PPP2CA Drives Chondrocyte Metabolic Disorders and Underpins Osteoarthritis Pathogenesis through Targeting AMPK Dephosphorylation

Osteoarthritis (OA) is a debilitating degenerative joint disease with limited therapeutic options. Emerging evidence implicates that metabolic disorder is the major risk factor in OA pathogenesis, with dysfunction in AMP-activated protein kinase (AMPK) signaling. AMPK is a central metabolic sensor and is activated by phosphorylation and inactivated by dephosphorylation. Dysruption of the steady-state protein levels of AMPK affects energy balance and promotes inflammation, mitochondrial dysfunction, and catabolic activation in chondrocytes. While metformin, an AMPK activator, has shown clinical promising in alleviating OA symptoms, its limited efficacy highlights the need for alternative strategies targeting AMPK regulatory mechanisms.
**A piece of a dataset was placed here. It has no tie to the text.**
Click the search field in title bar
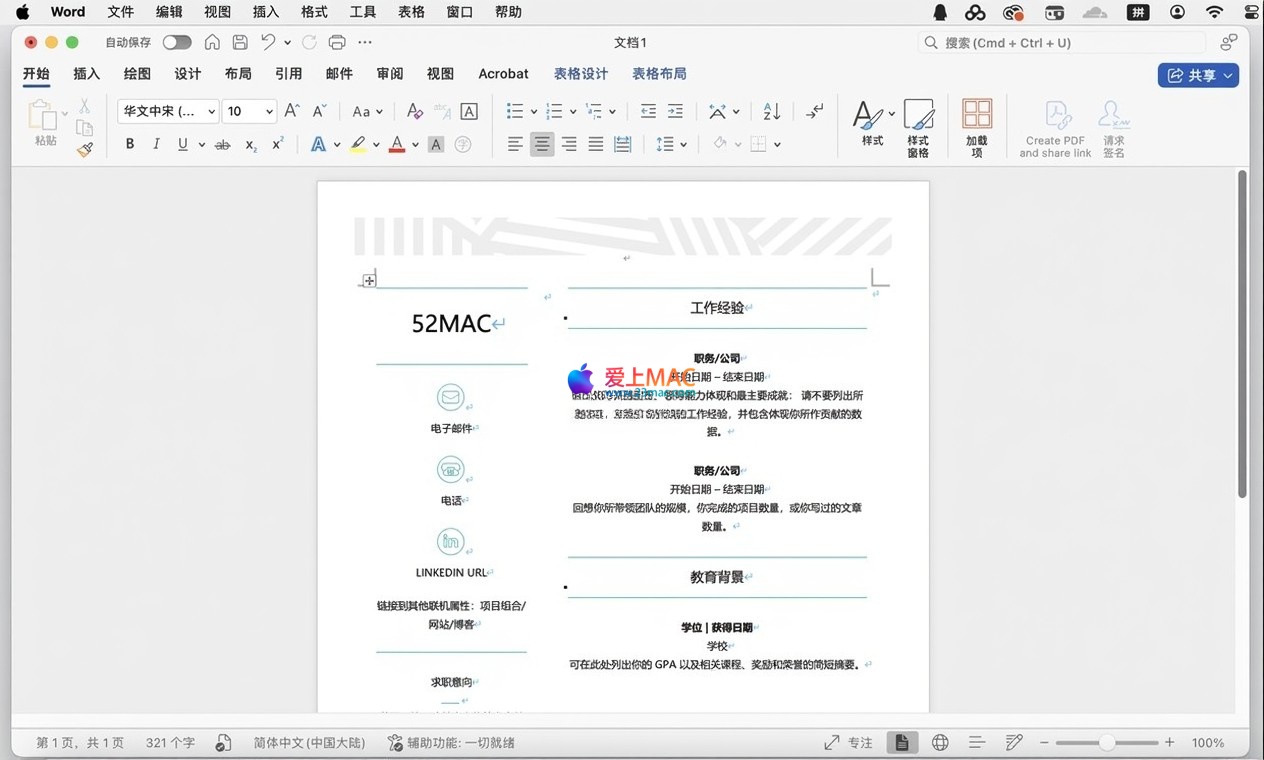(1060, 42)
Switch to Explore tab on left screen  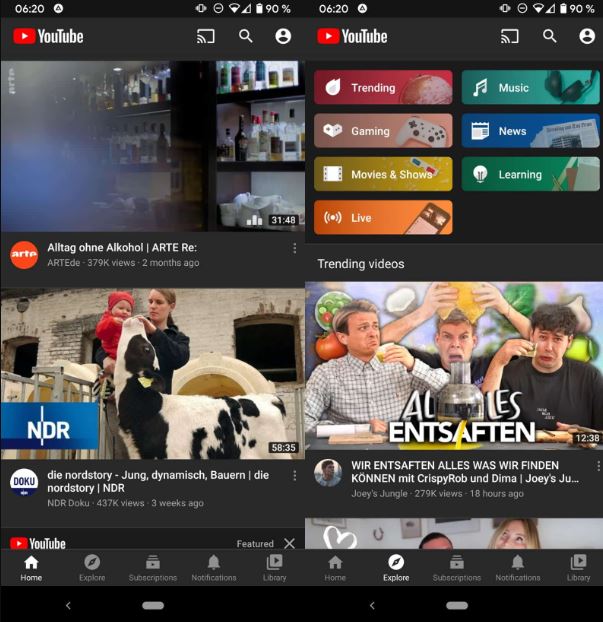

Protein phosphatase 2A (PP2A), particularly its catalytic subunit alpha (PPP2CA), is a major serine/threonine phosphatase responsible for AMPK dephosphorylation. Here, we identified PPP2CA as a central regulator of metabolic homeostasis in OA pathogenesis. Chondrocyte-specific deletion of Ppp2ca restored AMPK signaling, preserved mitochondrial integrity, as evidenced by reduced ROS, enhanced ATP production and suppressed catabolic gene expression, resulting in attenuation of OA progression in mice. We further assessed the therapeutic potential of targeting AMPK dephosphorylation using a PPP2CA inhibitor LB-100 for OA treatment. We engineered yeast-microcapsule microrobots encapsulating LB-100 (YC-LB-100), enabling oral delivery and macrophage-mediated targeting to inflamed joints. YC-LB-100 reversed pain behaviors and reduced cartilage erosion in a DMM-induced OA mouse model. Our findings reveal that PPP2CA is a critical enzyme mediating AMPK dephosphorylation and regulating AMPK activity in chondrocytes, positioning PPP2CA as a novel therapeutic target for OA management.